The tracker was a gift from my cousin Steve. Steve is impressively fit; he runs marathons, tackles obstacle courses, and races road bikes. A few years back at Christmas dinner, Steve challenged me to a pull-up contest – I was super hyped and ready for it until, well, I lost. Every holiday season since then, I’ve spent the weeks prior to heading home logging extra push-ups, pull-ups, and bicep curls just in case a re-match comes up. Without knowing it, Steve inspired me to get active. Now, with blinking lights and status reminders, the fitness tracker he gave me does so more frequently, more annoyingly, but in a way, more enjoyably and effectively.

The fitness band on my wrist doesn’t tell me to go to the gym or go for a run. The periodic updates on how far I am from my pre-set goal, however, “nudge” me to get up during a commercial and do a set of push-ups, to get out for a walk, or to take the stairs. I’ve even turned to running in place or a set of body squats whenever I find myself yawning to make sure I get enough points.

In the past, I’ve been good about working out, even doing stretches of two-a-day gym trips. But this doesn’t last very long as I use the busy medical school schedule as an excuse.

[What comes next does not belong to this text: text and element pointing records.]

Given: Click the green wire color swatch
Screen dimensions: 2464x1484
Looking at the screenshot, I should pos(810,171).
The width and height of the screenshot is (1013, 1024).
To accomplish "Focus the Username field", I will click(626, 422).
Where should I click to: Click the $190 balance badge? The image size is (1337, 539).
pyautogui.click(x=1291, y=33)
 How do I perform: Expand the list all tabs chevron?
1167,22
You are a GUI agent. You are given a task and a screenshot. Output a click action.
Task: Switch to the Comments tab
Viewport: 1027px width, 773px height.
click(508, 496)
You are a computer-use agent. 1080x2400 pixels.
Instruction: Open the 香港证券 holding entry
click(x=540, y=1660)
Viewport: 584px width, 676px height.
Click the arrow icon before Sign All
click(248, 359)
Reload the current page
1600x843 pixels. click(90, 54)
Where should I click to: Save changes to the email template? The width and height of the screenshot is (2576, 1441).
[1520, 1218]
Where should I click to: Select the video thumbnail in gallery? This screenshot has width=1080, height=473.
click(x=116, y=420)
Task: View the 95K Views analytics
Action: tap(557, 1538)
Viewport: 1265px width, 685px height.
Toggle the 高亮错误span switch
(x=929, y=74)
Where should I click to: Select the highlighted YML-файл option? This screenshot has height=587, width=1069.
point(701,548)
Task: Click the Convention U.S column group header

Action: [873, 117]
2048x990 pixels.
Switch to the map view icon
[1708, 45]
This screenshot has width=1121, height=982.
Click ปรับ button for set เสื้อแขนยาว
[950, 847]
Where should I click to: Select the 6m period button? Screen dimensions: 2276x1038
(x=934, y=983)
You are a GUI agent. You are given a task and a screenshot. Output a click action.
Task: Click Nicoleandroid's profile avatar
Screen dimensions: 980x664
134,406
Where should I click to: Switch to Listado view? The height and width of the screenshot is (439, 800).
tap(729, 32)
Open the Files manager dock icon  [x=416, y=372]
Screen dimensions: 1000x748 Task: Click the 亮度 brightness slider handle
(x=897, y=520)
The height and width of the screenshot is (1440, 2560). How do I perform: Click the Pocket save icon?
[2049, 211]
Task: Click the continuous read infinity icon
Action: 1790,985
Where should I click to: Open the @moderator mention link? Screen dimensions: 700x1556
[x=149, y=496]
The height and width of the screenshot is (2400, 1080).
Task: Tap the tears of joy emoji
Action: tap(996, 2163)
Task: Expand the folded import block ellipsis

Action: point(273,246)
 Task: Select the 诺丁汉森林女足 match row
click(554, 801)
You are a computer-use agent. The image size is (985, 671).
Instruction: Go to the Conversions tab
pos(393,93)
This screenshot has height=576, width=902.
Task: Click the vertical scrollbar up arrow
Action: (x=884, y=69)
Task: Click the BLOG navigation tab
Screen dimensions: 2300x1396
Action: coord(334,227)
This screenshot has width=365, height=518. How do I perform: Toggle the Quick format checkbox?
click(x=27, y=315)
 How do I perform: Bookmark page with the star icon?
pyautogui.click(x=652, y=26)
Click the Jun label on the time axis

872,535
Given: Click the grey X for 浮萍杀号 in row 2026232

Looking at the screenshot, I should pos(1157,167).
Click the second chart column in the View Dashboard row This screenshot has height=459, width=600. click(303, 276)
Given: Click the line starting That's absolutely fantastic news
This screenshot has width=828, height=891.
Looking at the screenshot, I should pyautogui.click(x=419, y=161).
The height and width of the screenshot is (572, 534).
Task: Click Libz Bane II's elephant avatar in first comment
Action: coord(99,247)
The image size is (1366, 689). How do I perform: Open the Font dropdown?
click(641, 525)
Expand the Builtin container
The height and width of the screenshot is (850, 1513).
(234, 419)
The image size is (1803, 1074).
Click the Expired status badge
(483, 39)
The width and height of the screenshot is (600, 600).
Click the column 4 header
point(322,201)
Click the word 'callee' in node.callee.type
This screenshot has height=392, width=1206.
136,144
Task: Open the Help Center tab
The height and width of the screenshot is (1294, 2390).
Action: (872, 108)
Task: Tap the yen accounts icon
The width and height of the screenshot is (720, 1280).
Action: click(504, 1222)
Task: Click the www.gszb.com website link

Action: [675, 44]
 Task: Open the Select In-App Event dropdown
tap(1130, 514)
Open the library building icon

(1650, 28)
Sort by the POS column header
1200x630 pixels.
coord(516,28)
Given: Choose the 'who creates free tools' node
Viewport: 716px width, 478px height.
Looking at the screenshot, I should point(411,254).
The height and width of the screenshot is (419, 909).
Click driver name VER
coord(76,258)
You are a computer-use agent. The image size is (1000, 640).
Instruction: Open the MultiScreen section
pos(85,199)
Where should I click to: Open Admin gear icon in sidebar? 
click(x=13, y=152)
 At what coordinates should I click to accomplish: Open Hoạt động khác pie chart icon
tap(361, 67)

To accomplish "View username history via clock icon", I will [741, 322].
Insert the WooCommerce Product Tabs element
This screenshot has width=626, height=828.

After getting the fitness tracker, it’s been a string of random, spontaneous, and unstructured workouts throughout the day. While I may not have achieved Mr. America status, I’ve felt good about meeting my daily goal and racking up trophies. It’s even become a bit of a game to see how high I can actually make my numbers go. I’m competing against myself. This may sound weird, but at least I know my opponent and understand what I’m up against, right?

Wearing the fitness band reminded me of the concept of nudges. Nudges, as discussed by Richard Thaler, PhD, and Cass Sunstein, JD, describe how a person can be steered toward making a particular decision without hard instruction. An individual encounters small pushes towards doing something that is desired of them, unaware that they’re being led in that direction. Commercial companies have mastered this in the form of advertising, making us feel as if we “need” their product. This fitness band has me thinking that I’m playing a game; the soreness in my legs and looser fitting clothes would indicate that I’m working out.

My experience with the fitness tracker has reminded me of the importance in framing conversations with patients. We often resort to telling patients, “You should work out and eat healthy – if you don’t you’ll get this or that disease.” It’s easy to frame things in the negative and use scare tactics. But rather than give constant reminder of what they aren’t doing, conversations with patients should contain nudges of encouragement. Nudges such as aligning goals with patient priorities, setting check-in time-points, and incorporating social networks for accountability. If we could do for chronic-disease management what the fitness band tries to do for working out, our patients might have an easier time.